O Sol emitiu uma forte explosão solar, com pico às 19h14 (horário de Brasília) em 2 de julho de 2023. O Observatório de Dinâmica Solar da NASA, que monitora constantemente o Sol, capturou uma imagem do evento.
Essa explosão é classificada como uma explosão X1.0. A classe X denota as explosões mais intensas, enquanto o número fornece mais informações sobre sua intensidade.
Uma explosão solar é uma liberação repentina e significativa de energia na atmosfera do Sol, frequentemente associada a manchas solares e atividade magnética. Essas explosões são os maiores eventos explosivos em nosso sistema solar, lançando feixes de partículas carregadas e radiação eletromagnética para o espaço.
As explosões solares são observadas principalmente pela luz que emitem em várias faixas de comprimento de onda, que vão de ondas de rádio a raios gama. A classificação da intensidade de uma explosão solar geralmente envolve medições do fluxo de raios X na faixa de 1 a 8 angstroms, detectados por satélites em órbita da Terra. O sistema mais comumente usado as categoriza em classes A, B, C, M ou X, sendo a classe A a menor e a classe X a maior. Dentro de cada classe, uma escala numérica de 1 a 9 indica ainda mais a intensidade (com exceção das explosões de classe X, que podem ultrapassar 9).
As explosões solares podem ter uma série de efeitos na Terra. O impacto mais imediato ocorre na ionosfera de nosso planeta, onde a radiação da explosão pode causar uma perturbação ionosférica súbita (SID), interrompendo as comunicações de rádio de alta frequência (HF). Explosões mais intensas, especialmente as de classe X, podem resultar em apagões de rádio que duram de alguns minutos a algumas horas.
As partículas carregadas associadas às explosões solares, especialmente quando acompanhadas por ejeções de massa coronal (CMEs), também podem representar uma ameaça tanto para satélites quanto para astronautas no espaço devido ao aumento dos níveis de radiação. Com o tempo, isso pode degradar a eletrônica dos satélites e representar um risco à saúde dos astronautas.

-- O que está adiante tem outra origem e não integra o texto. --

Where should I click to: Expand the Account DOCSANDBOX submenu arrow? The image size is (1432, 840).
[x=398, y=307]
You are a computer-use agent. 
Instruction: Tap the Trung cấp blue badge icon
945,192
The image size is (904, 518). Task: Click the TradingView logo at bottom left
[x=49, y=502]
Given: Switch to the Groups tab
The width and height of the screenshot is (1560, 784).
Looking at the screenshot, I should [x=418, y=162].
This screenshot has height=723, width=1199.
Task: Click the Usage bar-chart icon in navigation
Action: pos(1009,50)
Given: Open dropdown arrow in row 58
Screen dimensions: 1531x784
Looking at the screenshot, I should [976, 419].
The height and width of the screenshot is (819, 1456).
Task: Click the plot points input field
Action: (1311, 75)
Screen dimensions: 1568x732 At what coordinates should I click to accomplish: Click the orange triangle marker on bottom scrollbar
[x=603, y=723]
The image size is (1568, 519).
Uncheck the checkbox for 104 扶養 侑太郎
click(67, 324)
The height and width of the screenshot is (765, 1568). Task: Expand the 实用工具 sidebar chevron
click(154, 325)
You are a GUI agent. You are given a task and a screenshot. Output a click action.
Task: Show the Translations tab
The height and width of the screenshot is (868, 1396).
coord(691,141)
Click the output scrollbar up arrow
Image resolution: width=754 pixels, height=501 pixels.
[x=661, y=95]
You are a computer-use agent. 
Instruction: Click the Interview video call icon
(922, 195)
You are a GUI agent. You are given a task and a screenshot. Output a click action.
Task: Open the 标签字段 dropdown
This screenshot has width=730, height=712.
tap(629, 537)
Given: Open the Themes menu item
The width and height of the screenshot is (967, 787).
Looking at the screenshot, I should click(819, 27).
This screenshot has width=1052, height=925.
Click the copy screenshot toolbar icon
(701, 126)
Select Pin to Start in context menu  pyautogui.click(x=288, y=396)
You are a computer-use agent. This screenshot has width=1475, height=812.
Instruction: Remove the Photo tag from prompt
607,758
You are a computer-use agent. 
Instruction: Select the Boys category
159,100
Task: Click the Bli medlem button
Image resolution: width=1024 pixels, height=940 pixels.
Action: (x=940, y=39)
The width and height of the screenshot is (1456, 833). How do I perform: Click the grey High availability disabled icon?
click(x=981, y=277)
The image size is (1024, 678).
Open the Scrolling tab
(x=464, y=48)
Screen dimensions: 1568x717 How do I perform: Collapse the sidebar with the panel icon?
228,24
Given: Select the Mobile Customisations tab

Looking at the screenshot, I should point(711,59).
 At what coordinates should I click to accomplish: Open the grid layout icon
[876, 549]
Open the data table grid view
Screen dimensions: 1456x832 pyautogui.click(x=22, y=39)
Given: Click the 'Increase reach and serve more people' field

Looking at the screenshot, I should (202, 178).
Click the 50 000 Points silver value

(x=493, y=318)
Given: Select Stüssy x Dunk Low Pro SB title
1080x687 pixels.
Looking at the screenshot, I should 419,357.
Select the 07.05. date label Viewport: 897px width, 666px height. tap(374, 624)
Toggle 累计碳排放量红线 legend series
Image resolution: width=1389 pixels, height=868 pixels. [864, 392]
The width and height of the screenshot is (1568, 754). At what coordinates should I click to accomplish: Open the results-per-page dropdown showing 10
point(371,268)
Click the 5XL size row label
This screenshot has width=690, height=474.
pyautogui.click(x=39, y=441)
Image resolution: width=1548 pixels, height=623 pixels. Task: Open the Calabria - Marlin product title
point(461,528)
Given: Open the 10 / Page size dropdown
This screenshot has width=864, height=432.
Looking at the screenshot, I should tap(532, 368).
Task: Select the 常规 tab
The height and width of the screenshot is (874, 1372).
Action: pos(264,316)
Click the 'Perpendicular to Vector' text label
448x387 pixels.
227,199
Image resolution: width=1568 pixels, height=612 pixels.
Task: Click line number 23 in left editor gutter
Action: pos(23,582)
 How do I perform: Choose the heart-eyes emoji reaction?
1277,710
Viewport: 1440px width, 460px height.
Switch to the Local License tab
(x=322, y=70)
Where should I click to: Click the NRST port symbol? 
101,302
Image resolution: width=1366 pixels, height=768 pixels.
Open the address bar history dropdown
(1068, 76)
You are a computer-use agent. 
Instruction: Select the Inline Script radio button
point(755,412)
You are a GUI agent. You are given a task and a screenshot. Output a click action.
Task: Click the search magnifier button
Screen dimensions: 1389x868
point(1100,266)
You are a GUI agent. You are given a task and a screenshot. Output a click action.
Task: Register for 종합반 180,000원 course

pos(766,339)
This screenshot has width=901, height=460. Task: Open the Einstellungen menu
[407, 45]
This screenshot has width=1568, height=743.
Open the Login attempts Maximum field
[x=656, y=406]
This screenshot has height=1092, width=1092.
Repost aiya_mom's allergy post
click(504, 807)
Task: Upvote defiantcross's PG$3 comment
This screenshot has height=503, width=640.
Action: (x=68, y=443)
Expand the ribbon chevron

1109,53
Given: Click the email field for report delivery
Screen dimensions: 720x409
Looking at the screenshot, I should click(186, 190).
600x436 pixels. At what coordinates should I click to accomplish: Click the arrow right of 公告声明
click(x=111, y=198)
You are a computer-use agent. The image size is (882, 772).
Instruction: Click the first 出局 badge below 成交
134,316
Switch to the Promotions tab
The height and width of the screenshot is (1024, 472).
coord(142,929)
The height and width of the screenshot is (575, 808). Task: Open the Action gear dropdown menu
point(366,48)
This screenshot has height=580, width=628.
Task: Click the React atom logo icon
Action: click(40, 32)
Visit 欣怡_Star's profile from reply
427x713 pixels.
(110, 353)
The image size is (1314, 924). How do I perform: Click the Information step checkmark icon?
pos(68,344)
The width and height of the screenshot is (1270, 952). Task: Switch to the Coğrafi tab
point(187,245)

Além disso, quando essas partículas carregadas alcançam o campo magnético da Terra, elas podem causar tempestades geomagnéticas. Essas tempestades podem resultar em auroras boreais deslumbrantes, mas também podem interromper as redes elétricas, potencialmente causando apagões generalizados. Na verdade, a maior tempestade geomagnética registrada, o Evento Carrington em 1859, resultou de uma poderosa explosão solar e fez com que os sistemas de telégrafo em toda a Europa e América do Norte falhassem, havendo relatos de operadores recebendo choques elétricos e postes de telégrafo lançando faíscas.
Além disso, as explosões solares podem ter efeitos no clima da Terra, embora essa seja uma área de pesquisa em andamento. Alguns cientistas sugerem que períodos prolongados de alta atividade de explosões solares podem ter um leve efeito de aquecimento no clima da Terra, enquanto períodos de baixa atividade podem ter um leve efeito de resfriamento.